Le Trousseau de Moulin premier, de René Char (lecture de Tristan Hordé)

Par Florence Trocmé

Depuis Éloge d’une soupçonnée, publié en 1988, l’année de la disparition de René Char, avaient été réunis par Marie-Claude Char en 1996, dans L’Atelier du poète1, les premiers états de poèmes parus en plaquettes. Le Trousseau de Moulin premier offre la première version d’un poème qui, transformé, trouvera sa place dans Dehors la nuit est gouvernée(1938) sous le titre "Dent prompte"2. Le texte est copié en 1937 au dos de cartes postales représentant divers lieux de L’Isle-sur-Sorgue — un album de 12 vues, comme il s’en trouve encore, très fidèlement reproduites. Au recto de chaque carte, en bas à droite, sont repris des fragments du recueil Moulin premier (1936)3. L’ensemble forme un petit livre offert à Greta Knutson-Tzara en 1937 ; peintre et critique d’art, Greta Knutson avait épousé Tristan Tzara en 1924 et le couple s’était séparé en 1937, époque de la liaison de Greta avec René Char. La genèse de ce petit ensemble est précisée par Marie-Claude Char. Revenu en 1935 dans son village natal, le poète a écrit pendant une longue convalescence des vers qui formeront les recueils de 1936 et 1938.

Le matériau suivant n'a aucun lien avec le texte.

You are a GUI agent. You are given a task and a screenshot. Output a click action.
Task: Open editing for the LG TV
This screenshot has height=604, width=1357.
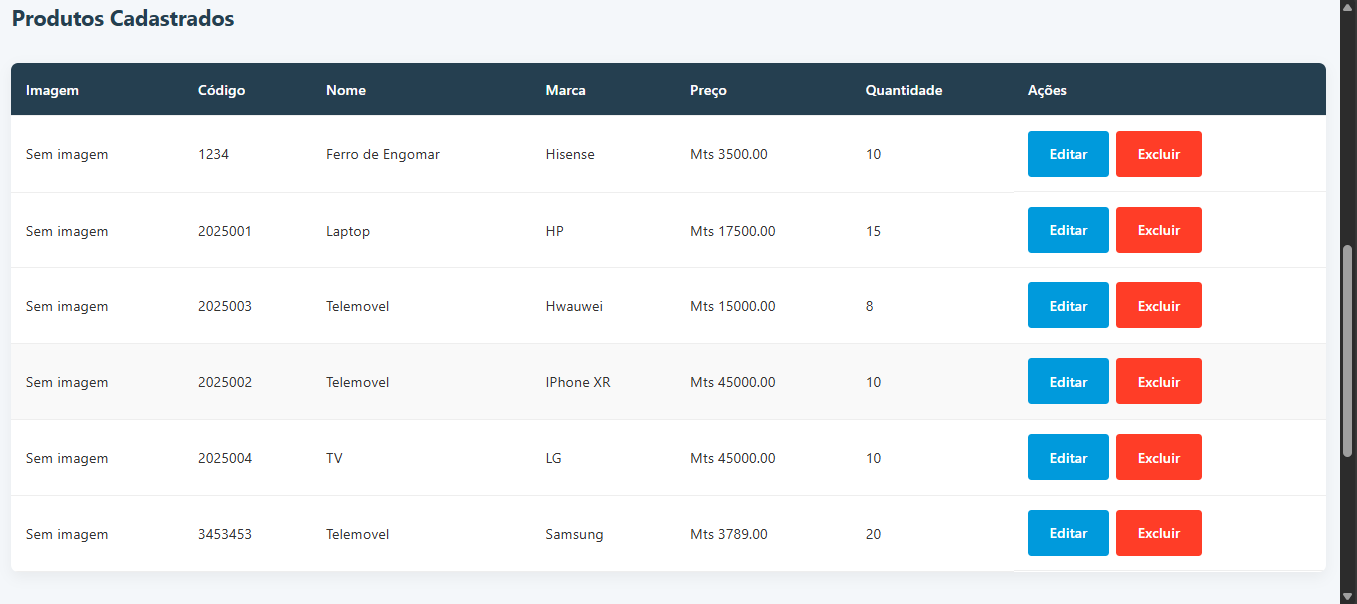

Ce Trousseau du Moulin Premier, conservé à la Bibliothèque Jacques Doucet, permet de suivre des moments de l’écriture de Char, qui modifie ici un mot — À te nuire confiture ennemie deviendra À te nuire concordance ennemie — ou introduit là un blanc dans une strophe. Si l’on pense, comme l’écrivait José Corti dans ses Souvenirs désordonnés, qu’ « un poème de Char, même court, n'est pas une petite œuvre », on suivra avec attention les mouvements entre ce Trousseau et l’état définitif du poème.

Les douze fragments retenus de Moulin Premier ont un autre statut. Ils constituent un choix qui, à y regarder de près, dit souvent quelque chose de la relation à la dédicataire du petit livre ; ainsi peut-on lire Chaque jour est un tremblement une étincelle écornée de rape ou Prodigue je distingue déjà mes yeux nouveaux d’éternité. Aussi clairement, tels aphorismes peuvent s’appliquer à René Char lui-même en 1937, comme Main d’œuvre errante de moi-même ou sur la dernière carte Éclaireur, comme tu surviens tard !.

Le lecteur peut aussi découvrir l’écriture de René Char, l’attention qu’il a eue à calligraphier chaque vers — abandonnant parfois les associations de mots qui lui étaient chères pour écrire nûment Je me suis accoutumé au mouvement perpétuel de la solitude. Un beau petit livre à (s’) offrir.

Contribution de Tristan Hordé

René Char, Le Trousseau de Moulin Premier, La Table Ronde, 2009, 16 €.


1 Ces deux ouvrages ont été publiés chez Gallimard, le second revu et corrigé en 2007.
2 voir René Char, Œuvres complètes, introduction de Jean Roudaut, Bibliothèque de la Pléiade, 1983, p. 117-121.
3 On les retrouvera dans René Char, op. cit., p. 61-81. Voir aussi les notes : « le titre de « Moulin premier » est provoqué par les surprises du vocabulaire familier. Les moulins premiers, moulins à papier d’origine très ancienne, étaient établis sur la Sorgue dite de Velleton, dans un quartier de l’Isle-sur-Sorgue qui porte ncore ce nom » (p. 1240).